[Dataset entries]

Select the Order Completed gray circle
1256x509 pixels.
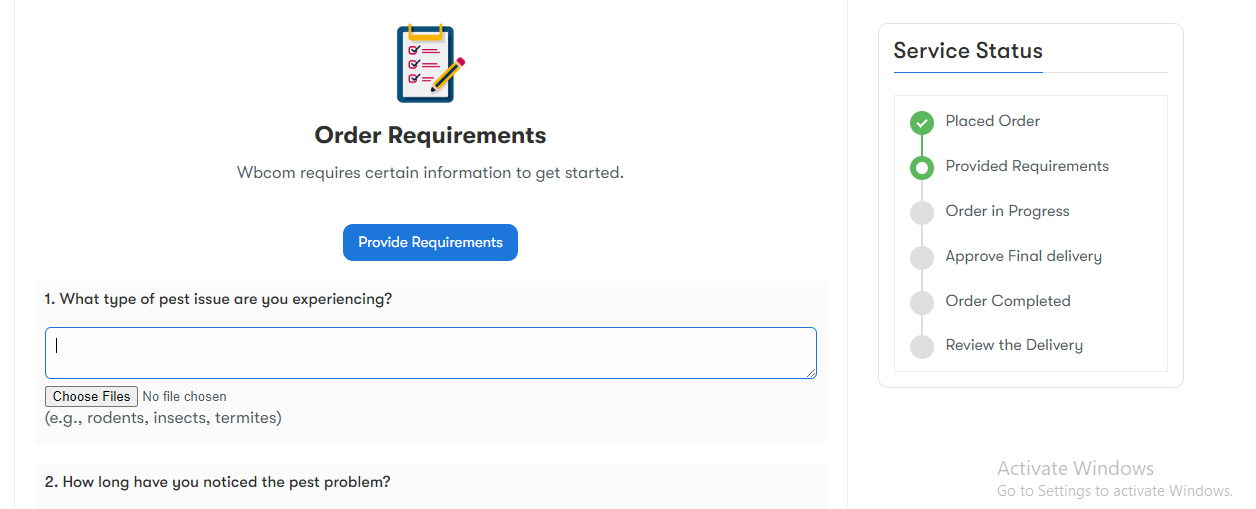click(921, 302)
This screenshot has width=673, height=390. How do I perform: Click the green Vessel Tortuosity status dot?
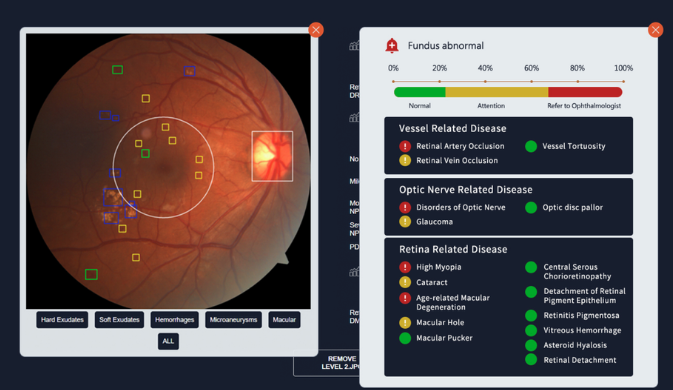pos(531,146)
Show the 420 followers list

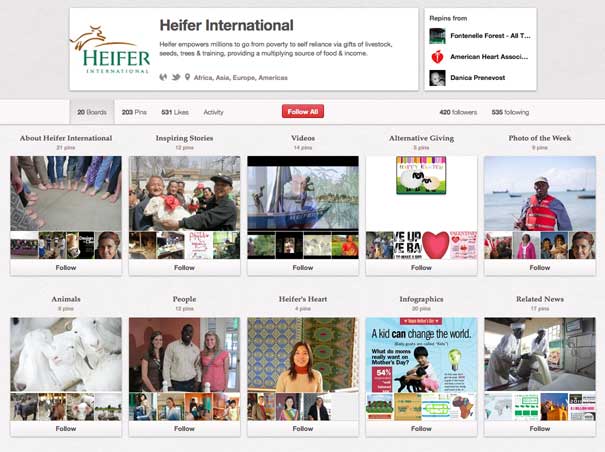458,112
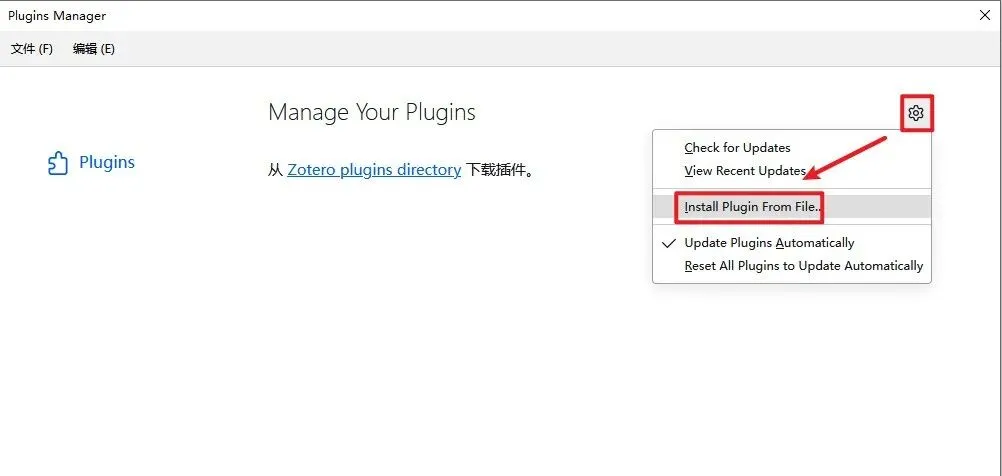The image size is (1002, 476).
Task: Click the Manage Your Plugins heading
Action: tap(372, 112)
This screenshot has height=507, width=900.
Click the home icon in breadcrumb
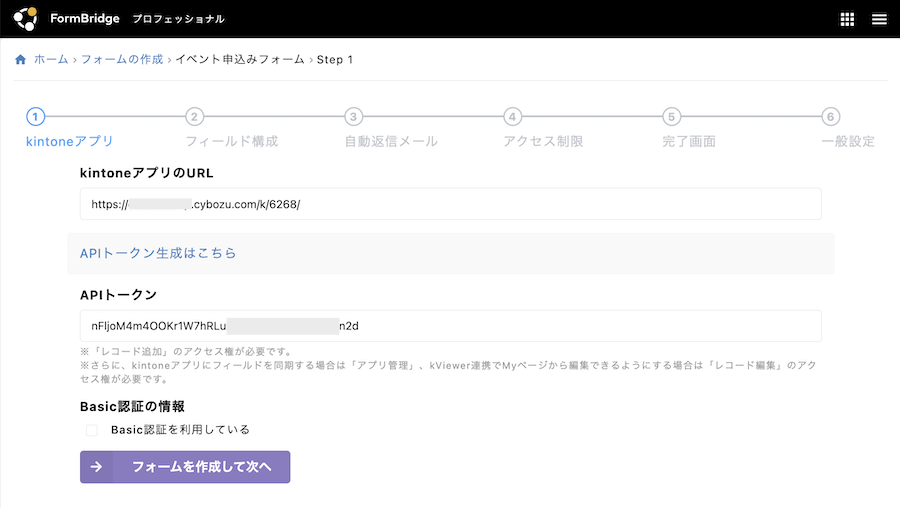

**PROMPT:** Pictures are to be left out; all else in the entries above is to be quoted exactly.

**SOLUTION TO THIS EXERCISE:**
Select the Order Completed gray circle
1256x509 pixels.
click(921, 302)
This screenshot has width=673, height=390. How do I perform: Click the green Vessel Tortuosity status dot?
pos(531,146)
Show the 420 followers list

458,112
The image size is (1002, 476).
Task: Click the Manage Your Plugins heading
Action: tap(372, 112)
This screenshot has height=507, width=900.
Click the home icon in breadcrumb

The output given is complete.